*Task description*
Please copy the entries below from their first line through the line containing "click(269, 18)", word for word and including that line. Leave the pictures out of your copy.

*Given information*

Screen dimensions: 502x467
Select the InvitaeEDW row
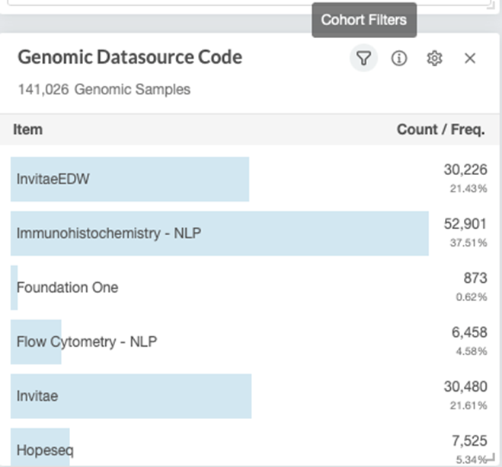pyautogui.click(x=249, y=179)
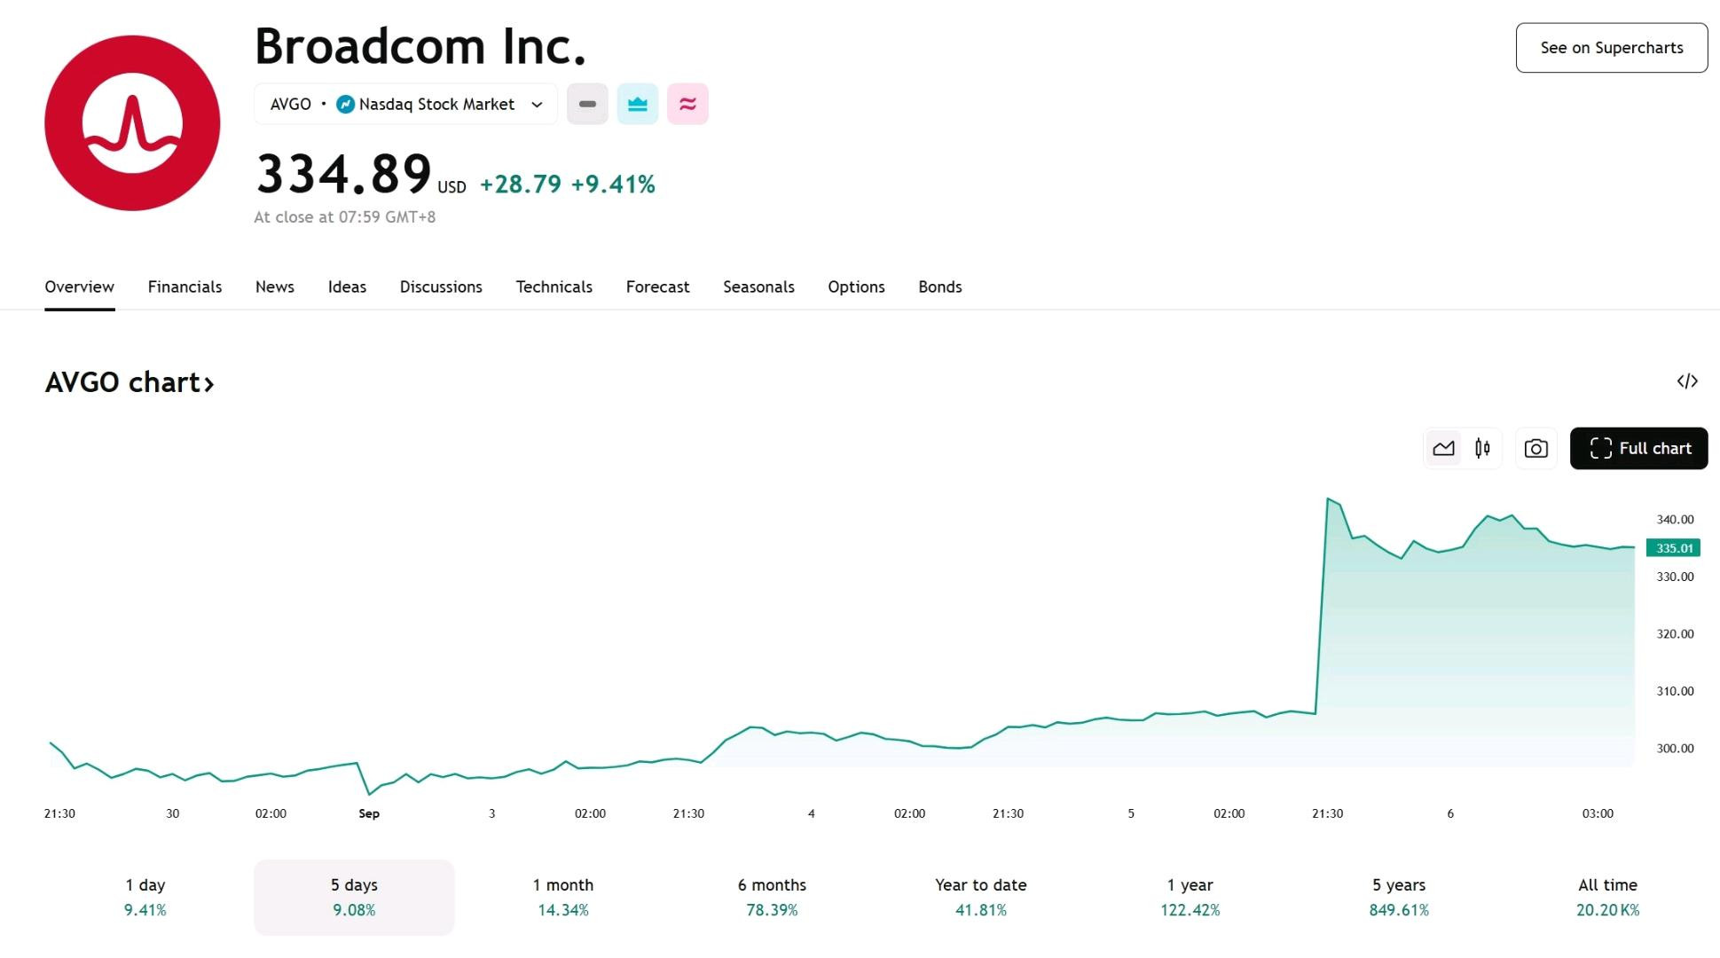
Task: Click the Broadcom red logo
Action: tap(132, 123)
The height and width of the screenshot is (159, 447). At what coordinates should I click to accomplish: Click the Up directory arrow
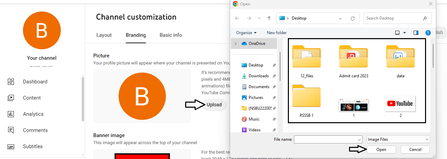click(269, 18)
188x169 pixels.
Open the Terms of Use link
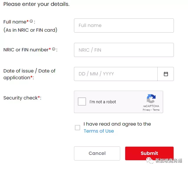coord(99,131)
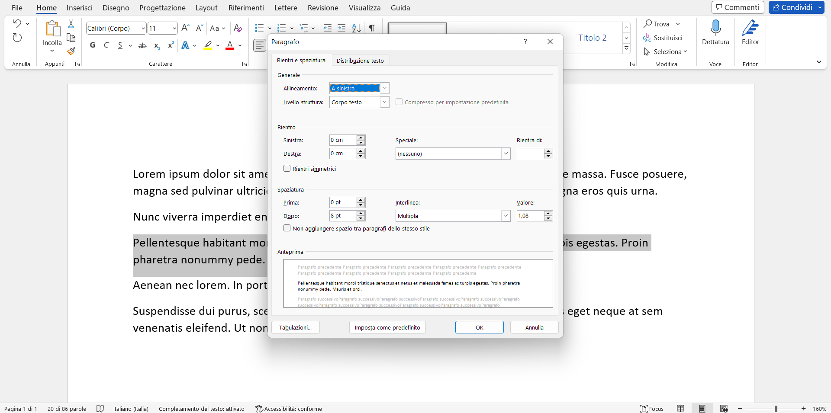Open the Speciale indent dropdown
Screen dimensions: 831x413
coord(505,154)
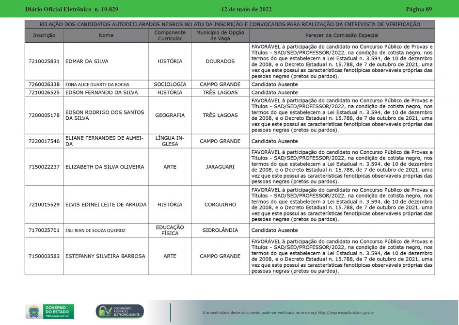The width and height of the screenshot is (459, 325).
Task: Click the table title about candidatos autodeclarados negros
Action: [x=229, y=24]
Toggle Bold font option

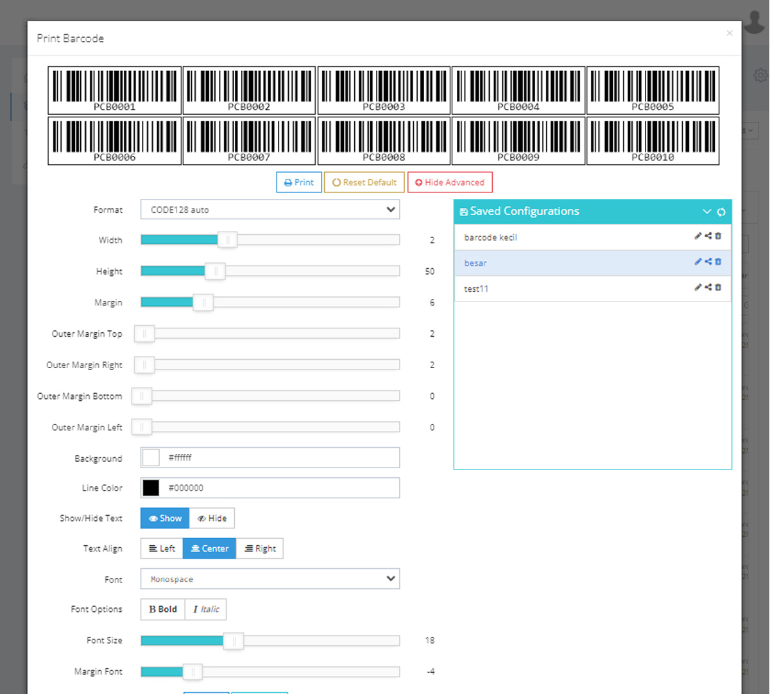163,609
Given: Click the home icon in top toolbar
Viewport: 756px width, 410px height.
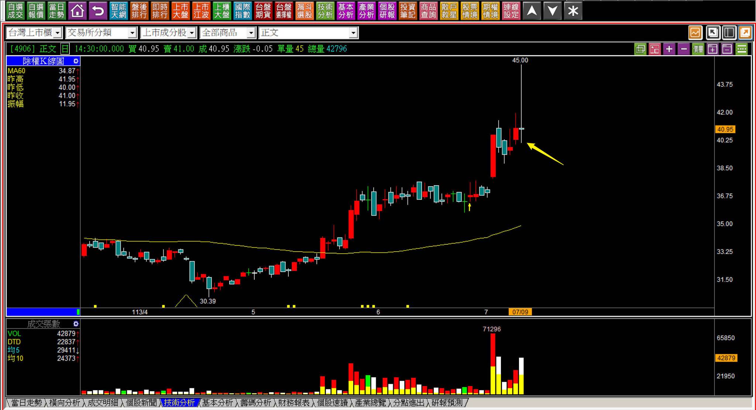Looking at the screenshot, I should tap(77, 11).
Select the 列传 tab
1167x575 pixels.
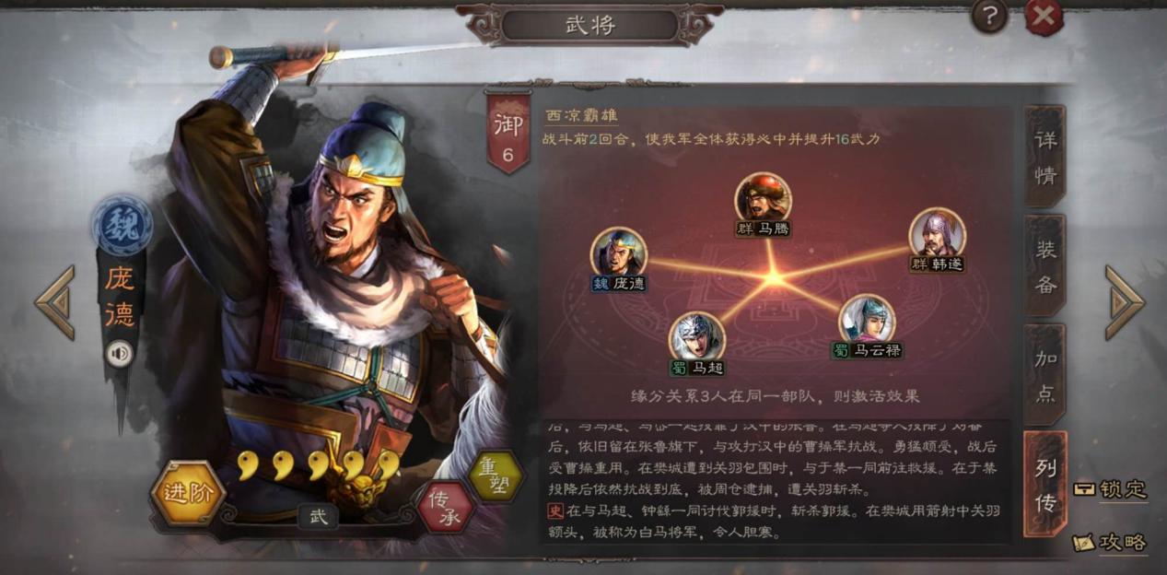pyautogui.click(x=1045, y=484)
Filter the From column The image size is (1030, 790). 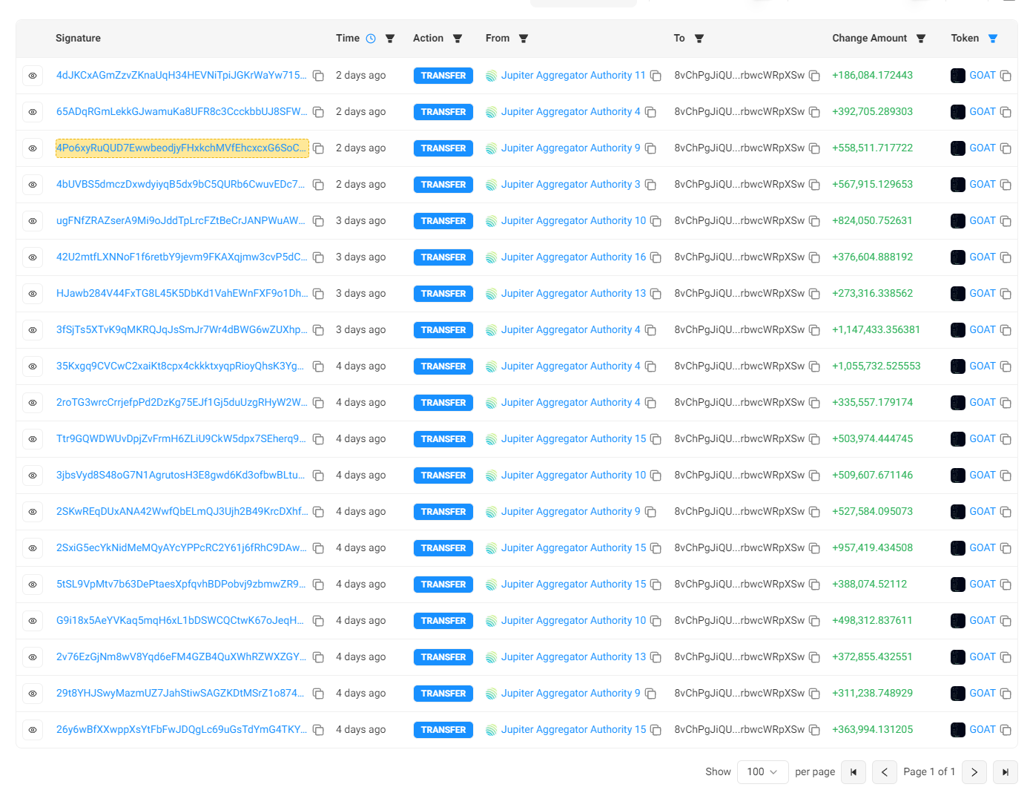pyautogui.click(x=524, y=39)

*The completed task*
Screen dimensions: 502x467
Select the InvitaeEDW row
pyautogui.click(x=249, y=179)
Task: Click the Broadcom red logo
Action: tap(132, 123)
The height and width of the screenshot is (159, 447). At what coordinates should I click to accomplish: Click the Up directory arrow
click(269, 18)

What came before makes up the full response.